Commentary: Fresno’s police chief politicizes the impact of zero bail on crime
BY FELICIA ESPINOSA AND KATHRYN FORBES
JULY 22, 2020 12:05 PM
Between 2000 and 2020, the per capita consumption of margarine in Maine decreased. During this period, divorce in Maine decreased at exactly the same rate. Therefore, eating less margarine improves your marriage.
Of course, this is ridiculous. No one would look at these two statistics and think that one causes the other. The two phenomena just happened to have occurred at the same time.

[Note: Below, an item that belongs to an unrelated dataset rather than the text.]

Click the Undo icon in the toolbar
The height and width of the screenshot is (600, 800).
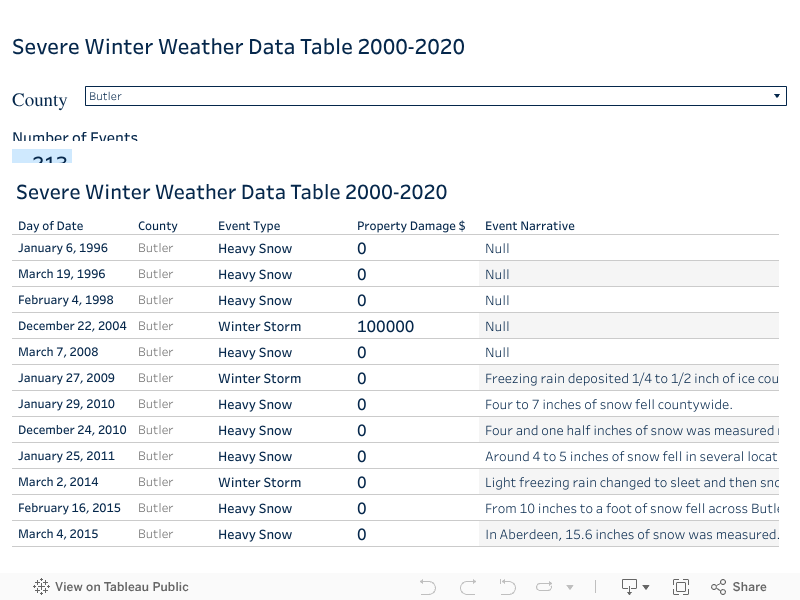(427, 586)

But this type of faulty reasoning (or, in this case, fearmongering) abounds in public discussions of crime. Just look at Fresno Police Chief Andy Hall’s latest Facebook comments, widely reported in the local media, which blame a three-month rise in the rates of gun violence and stabbings on both the $0-bail schedule and on widespread calls for police reform: “Sadly, I also believe that the attack on the police profession and the lack of support from some of our elected officials is contributing to this spike in crime.”
Crime spikes happen. They often cannot be readily explained — especially statistical blips like the one Chief Hall is talking about. But that does not stop people like him from using such false correlations as a basis for policy. “Crime is up,” they say, “so buy us more guns. Give us new cars. Stop talking badly about us.”
Nowhere in Chief Hall’s post does he address the elephant in the room — the violence and harm wreaked by COVID-19 and the deep threats to community safety the pandemic poses. Communities already struggling from a pattern of disinvestment are now suffering even more. Many people have lost their jobs and their access to health care. Food insecurity in households has intensified. Overburdened social service agencies cannot keep up with increasing demand. And, for the foreseeable future, the shift to online schooling will continue to disproportionately impact under-resourced children.
But, sure, chief, tell us more about how our community is threatened by canceling the bail requirement for the person accused of stealing a bicycle.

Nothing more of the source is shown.